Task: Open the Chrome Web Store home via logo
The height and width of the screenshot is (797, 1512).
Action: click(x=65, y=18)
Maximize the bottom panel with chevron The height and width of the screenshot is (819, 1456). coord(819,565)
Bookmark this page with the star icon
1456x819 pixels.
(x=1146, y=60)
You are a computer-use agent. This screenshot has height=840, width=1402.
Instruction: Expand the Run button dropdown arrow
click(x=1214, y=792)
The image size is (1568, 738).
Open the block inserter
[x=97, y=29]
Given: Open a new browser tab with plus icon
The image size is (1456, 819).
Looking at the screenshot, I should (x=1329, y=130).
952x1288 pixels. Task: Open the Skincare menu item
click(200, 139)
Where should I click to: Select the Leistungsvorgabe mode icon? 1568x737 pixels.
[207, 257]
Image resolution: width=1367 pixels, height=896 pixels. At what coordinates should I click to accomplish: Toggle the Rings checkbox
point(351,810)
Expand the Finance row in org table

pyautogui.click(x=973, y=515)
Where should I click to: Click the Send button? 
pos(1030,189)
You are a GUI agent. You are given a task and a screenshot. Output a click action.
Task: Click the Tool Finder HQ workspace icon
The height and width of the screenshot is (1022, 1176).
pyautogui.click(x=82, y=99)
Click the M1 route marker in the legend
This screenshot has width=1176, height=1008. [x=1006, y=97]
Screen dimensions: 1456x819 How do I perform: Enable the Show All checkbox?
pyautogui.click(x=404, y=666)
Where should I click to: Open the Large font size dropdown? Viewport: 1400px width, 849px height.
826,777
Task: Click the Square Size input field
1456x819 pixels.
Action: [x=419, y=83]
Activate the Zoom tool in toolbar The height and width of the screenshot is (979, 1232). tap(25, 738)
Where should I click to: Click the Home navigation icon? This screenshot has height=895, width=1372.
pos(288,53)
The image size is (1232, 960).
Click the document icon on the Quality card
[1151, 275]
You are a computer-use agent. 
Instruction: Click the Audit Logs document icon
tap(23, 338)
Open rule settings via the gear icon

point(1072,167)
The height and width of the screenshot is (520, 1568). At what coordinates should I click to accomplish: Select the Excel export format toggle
══════════════════════════════
Exercise details —
What you write must be identical to the material above.

The completed task —
Task: Open the Chrome Web Store home via logo
The height and width of the screenshot is (797, 1512).
Action: click(x=65, y=18)
Maximize the bottom panel with chevron The height and width of the screenshot is (819, 1456). coord(819,565)
Bookmark this page with the star icon
1456x819 pixels.
(x=1146, y=60)
You are a computer-use agent. This screenshot has height=840, width=1402.
Instruction: Expand the Run button dropdown arrow
click(x=1214, y=792)
The image size is (1568, 738).
Open the block inserter
[x=97, y=29]
Given: Open a new browser tab with plus icon
The image size is (1456, 819).
Looking at the screenshot, I should (x=1329, y=130).
952x1288 pixels. Task: Open the Skincare menu item
click(200, 139)
Where should I click to: Select the Leistungsvorgabe mode icon? 1568x737 pixels.
[207, 257]
Image resolution: width=1367 pixels, height=896 pixels. At what coordinates should I click to accomplish: Toggle the Rings checkbox
point(351,810)
Expand the Finance row in org table

pyautogui.click(x=973, y=515)
Where should I click to: Click the Send button? 
pos(1030,189)
You are a GUI agent. You are given a task and a screenshot. Output a click action.
Task: Click the Tool Finder HQ workspace icon
The height and width of the screenshot is (1022, 1176).
pyautogui.click(x=82, y=99)
Click the M1 route marker in the legend
This screenshot has width=1176, height=1008. [x=1006, y=97]
Screen dimensions: 1456x819 How do I perform: Enable the Show All checkbox?
pyautogui.click(x=404, y=666)
Where should I click to: Open the Large font size dropdown? Viewport: 1400px width, 849px height.
826,777
Task: Click the Square Size input field
1456x819 pixels.
Action: [x=419, y=83]
Activate the Zoom tool in toolbar The height and width of the screenshot is (979, 1232). tap(25, 738)
Where should I click to: Click the Home navigation icon? This screenshot has height=895, width=1372.
pos(288,53)
The image size is (1232, 960).
Click the document icon on the Quality card
[1151, 275]
You are a computer-use agent. 
Instruction: Click the Audit Logs document icon
tap(23, 338)
Open rule settings via the gear icon

point(1072,167)
The height and width of the screenshot is (520, 1568). At what coordinates should I click to accomplish: Select the Excel export format toggle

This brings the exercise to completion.